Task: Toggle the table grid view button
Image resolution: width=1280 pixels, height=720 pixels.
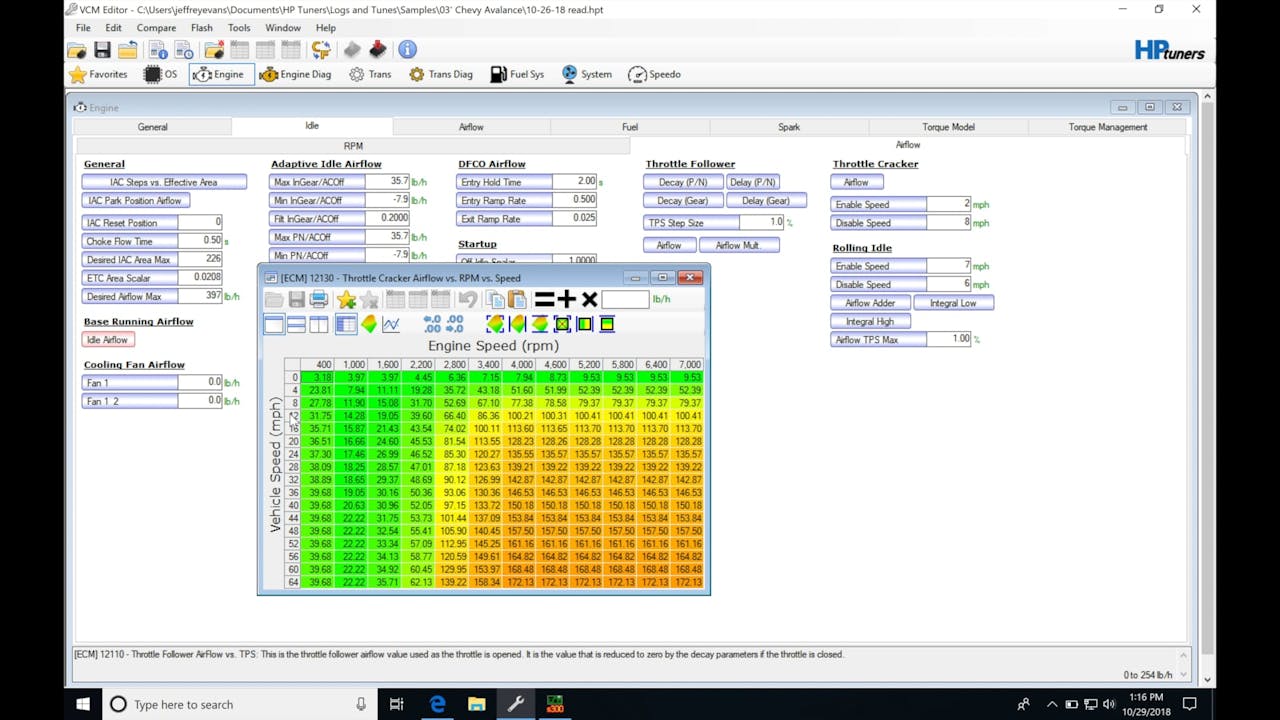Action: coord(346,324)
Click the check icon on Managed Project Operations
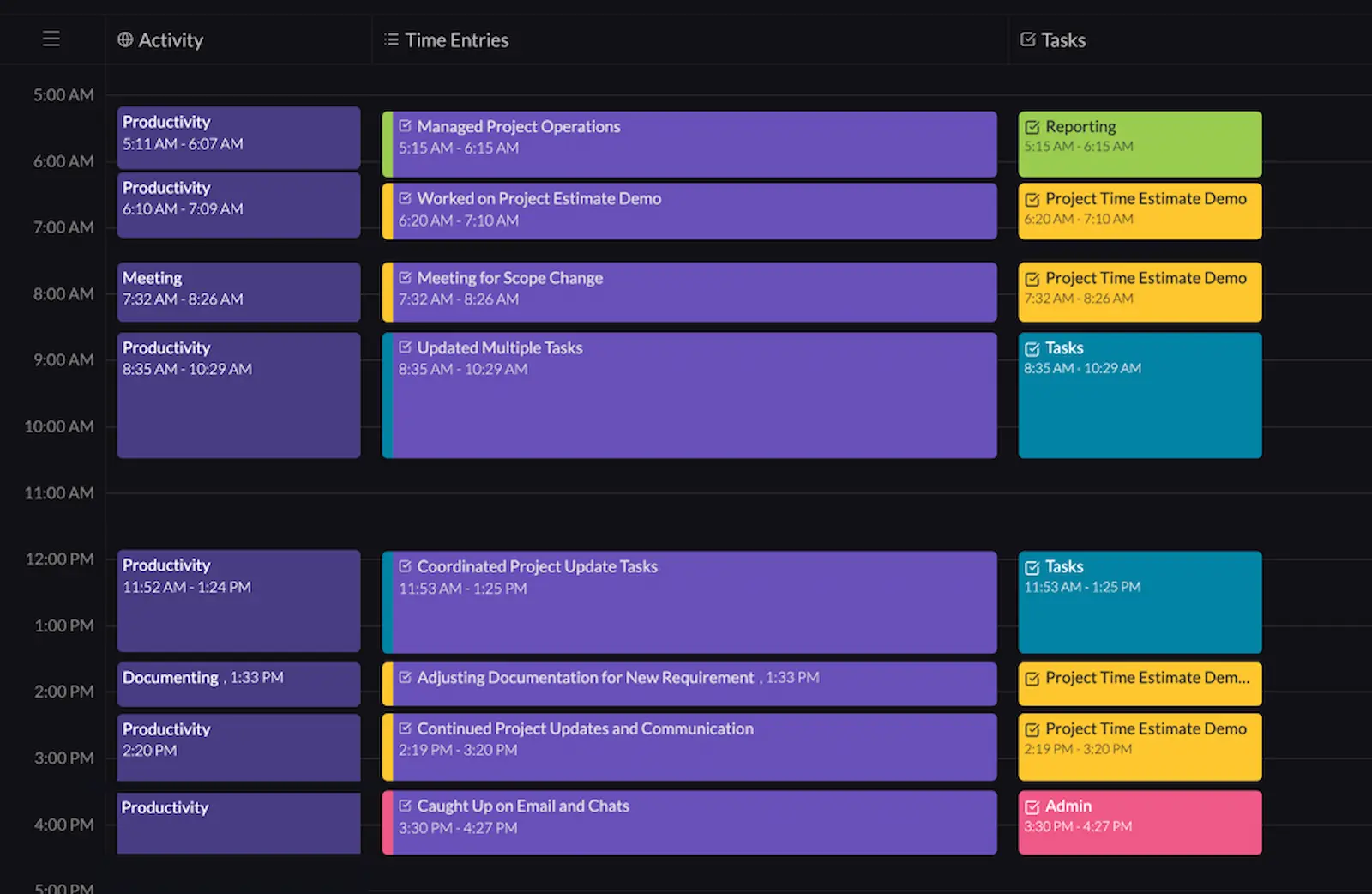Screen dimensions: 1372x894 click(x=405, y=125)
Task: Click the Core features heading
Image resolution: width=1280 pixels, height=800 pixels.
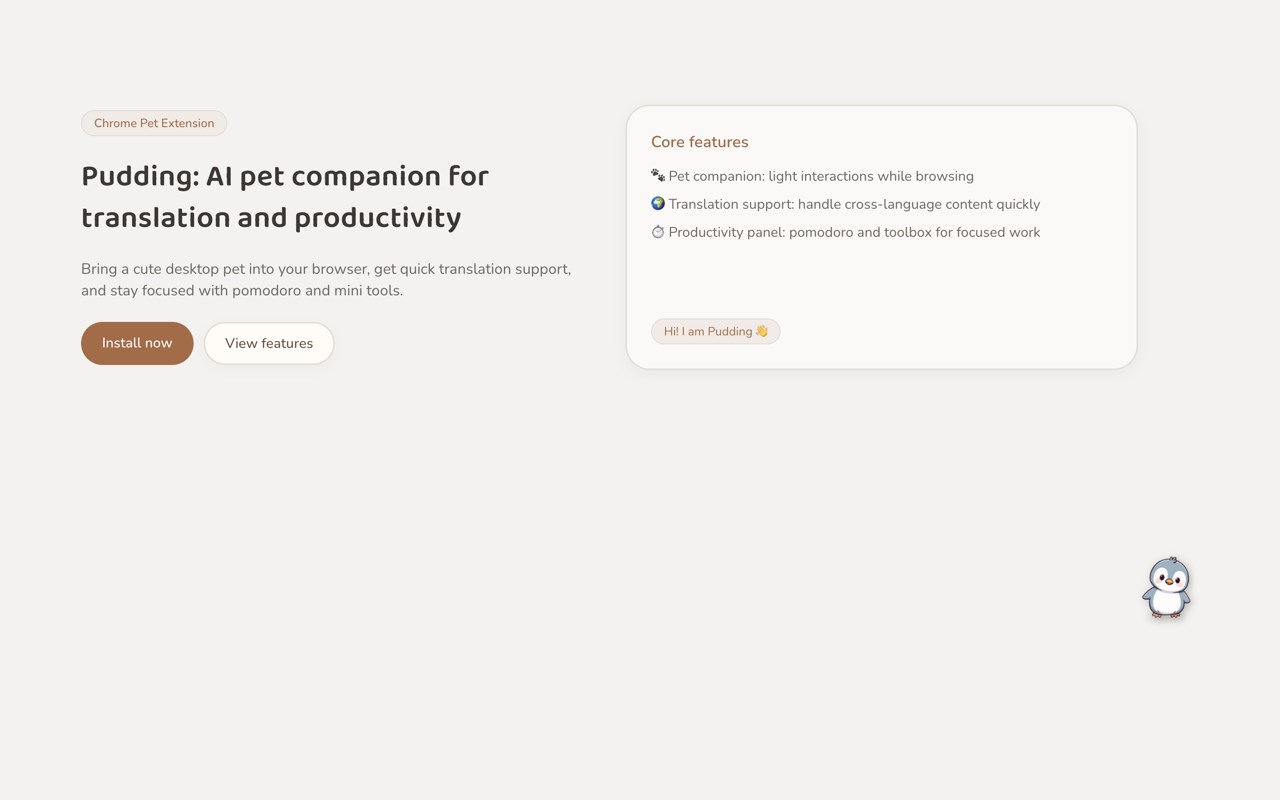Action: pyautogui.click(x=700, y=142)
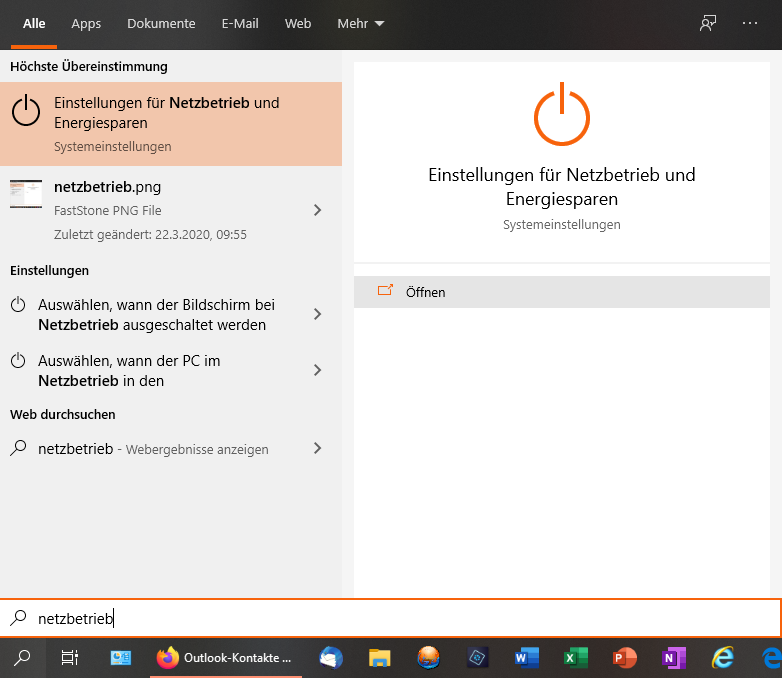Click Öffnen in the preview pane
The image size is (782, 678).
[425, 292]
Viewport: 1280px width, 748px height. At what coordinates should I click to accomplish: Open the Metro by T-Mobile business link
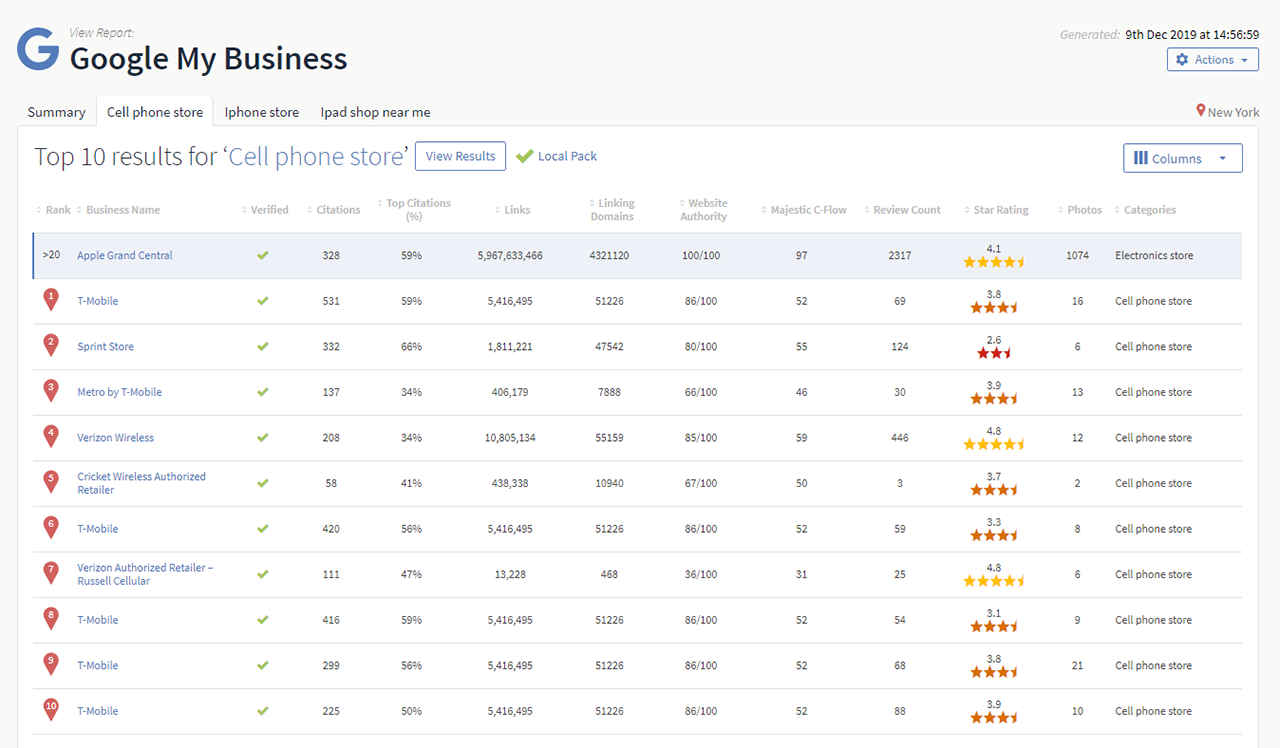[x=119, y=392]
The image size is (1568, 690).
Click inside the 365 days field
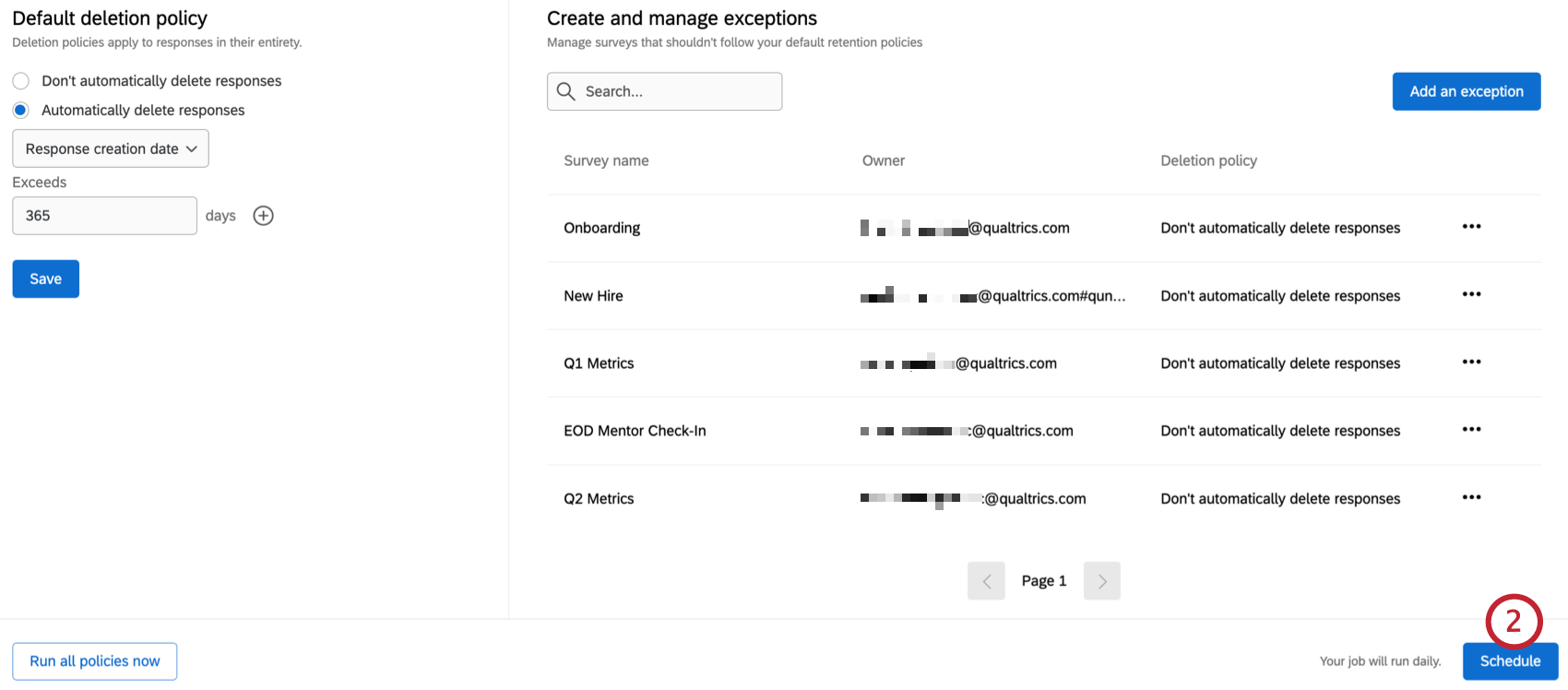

───

→ **Task description**
Give all of the material above as a Markdown table with the columns Row and Line, numbering the rows and leaving out any blank lines. Leave the pictures out of your answer.

→ **Task output**
| Row | Line |
|---|---|
| 1 | Task: Toggle the table grid view button |
| 2 | Image resolution: width=1280 pixels, height=720 pixels. |
| 3 | Action: coord(346,324) |
| 4 | Click the check icon on Managed Project Operations |
| 5 | Screen dimensions: 1372x894 click(x=405, y=125) |
| 6 | Task: Click the Core features heading |
| 7 | Image resolution: width=1280 pixels, height=800 pixels. |
| 8 | Action: pyautogui.click(x=700, y=142) |
| 9 | Click Öffnen in the preview pane |
| 10 | The image size is (782, 678). |
| 11 | [425, 292] |
| 12 | Viewport: 1280px width, 748px height. At what coordinates should I click to accomplish: Open the Metro by T-Mobile business link |
| 13 | [x=119, y=392] |
| 14 | The image size is (1568, 690). |
| 15 | Click inside the 365 days field |